Kurds in Iraq voted for independence in September, but the central government responded by sending troops to retake control of some of the places held by the Kurds. That includes Kirkuk, which had been led by a Kurdish governor with a background as a surgeon in the U.S. Now he's lost his post and fears for his life. NPR's Jane Arraf caught up with him in Erbil in northern Iraq.

NAJMIDDIN KARIM: This is Kirkuk, the center.

JANE ARRAF, BYLINE: That was Najmiddin Karim showing me a map on a previous visit back in May. It was at his home in the city of Kirkuk - well, not really his home. It had belonged to the official known as Chemical Ali, who was responsible for gassing Kurds in Saddam Hussein's regime. He and Saddam were executed after the war. That's how it is in Iraq - brutal endings and dramatic shifts in power. I had gone there because Karim had just raised a giant Kurdish flag over the city, a move that infuriated the Arabs and Turkmen who also claim Kirkuk.

KARIM: As far as being Kurdistan, that's non-negotiable as far as we're concerned because Kirkuk is Kurdistan.

ARRAF: But no longer. In September, Kurds voted in a referendum in favor of separating from Iraq, but it backfired.
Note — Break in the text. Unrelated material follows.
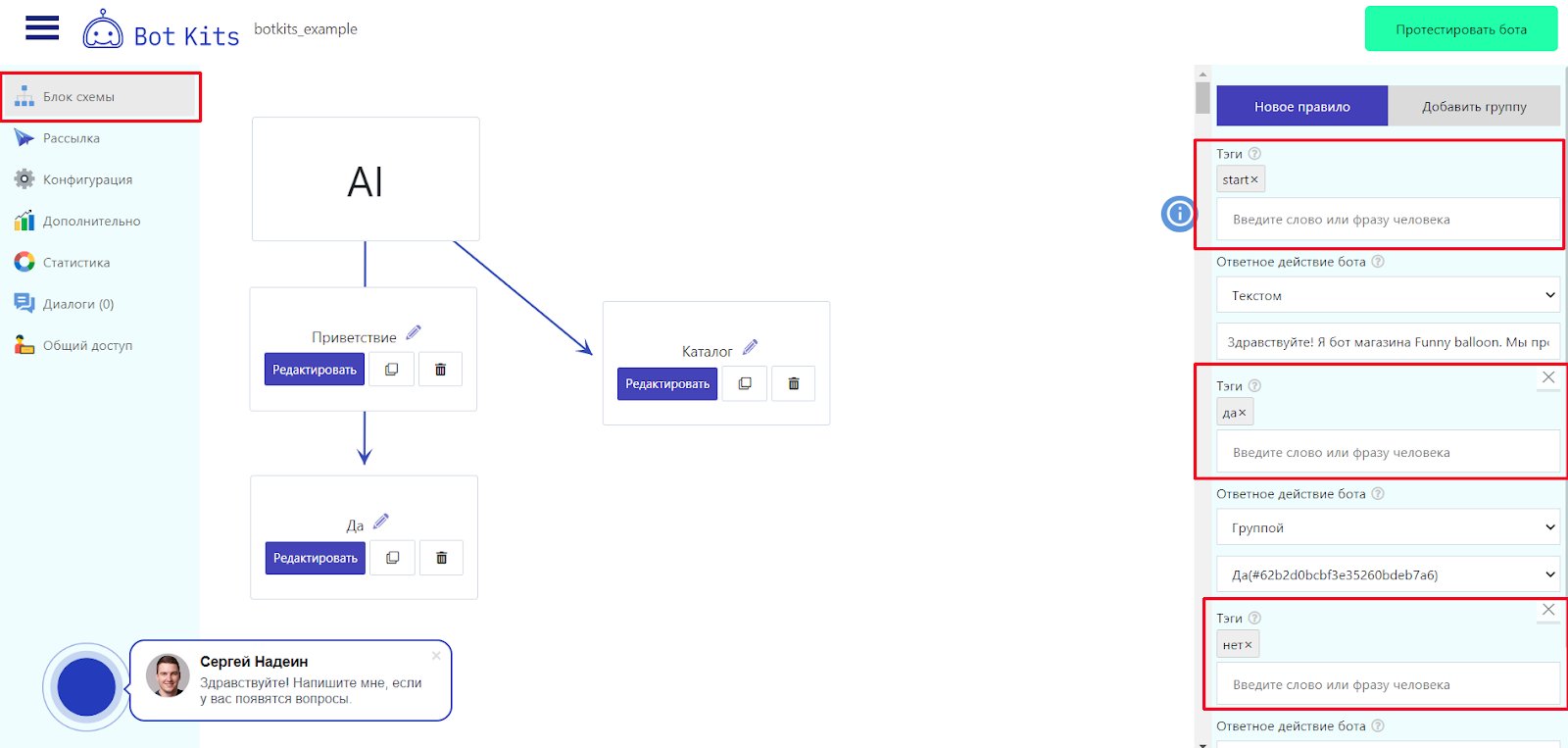Remove the start tag
This screenshot has height=748, width=1568.
[x=1254, y=180]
The Iraqi government sent troops to take back the city and the oil fields. As for Karim, he left the house when he got word Iraqi forces were coming for him - Iraqi forces that included Iranian-led Shia Iraqi fighters using American tanks. And that's where he picks up the story when I interviewed him again in a luxury hotel in Erbil.
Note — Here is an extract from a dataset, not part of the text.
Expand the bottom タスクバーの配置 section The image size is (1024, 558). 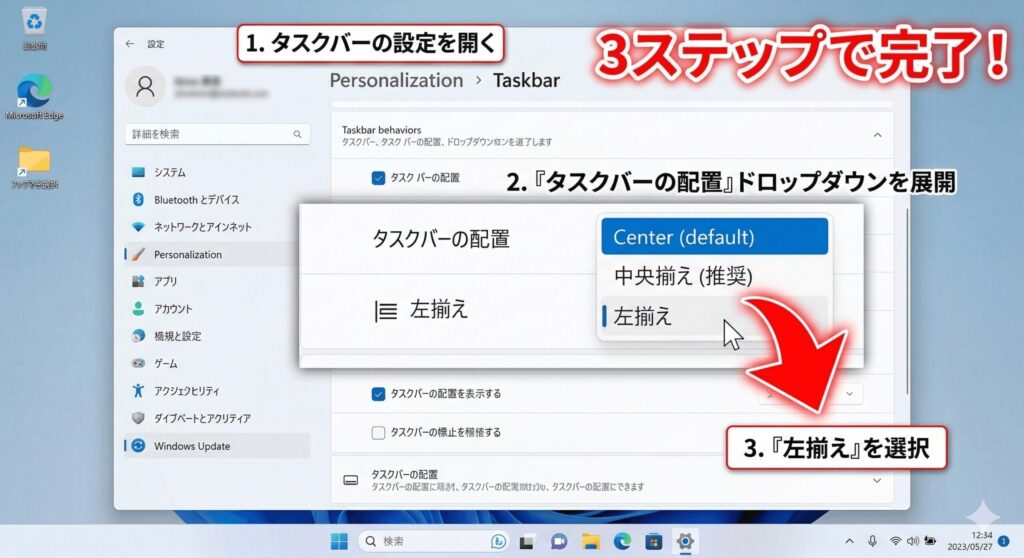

KARIM: I was contacted many times by those who were working with the Iranians on my phone, insisting that I stay in the house.

ARRAF: He says they would've taken him prisoner or killed him. In addition to Iraqi forces, he blames members of his own Kurdish party for selling out Kirkuk and for threatening him.

KARIM: What happened in Kirkuk was treachery and treason.

ARRAF: With the borders to the Kurdistan region closed by Baghdad as punishment for the referendum, Karim is essentially trapped in a small part of northern Iraq. He was Kirkuk governor for six years.

And he says after all the fighting Kurdish forces did against ISIS, the Kurds' Western allies also betrayed them. The U.S. says it didn't intervene because it wanted to keep Iraq unified. Karim says they still could've helped.

KARIM: Unfortunately, there was some hypocrisy by the Europeans and Americans when it came to that issue. We have made it clear that the referendum doesn't mean declaration of independence immediately. It doesn't mean that the borders of Kurdistan will be drawn based on that referendum.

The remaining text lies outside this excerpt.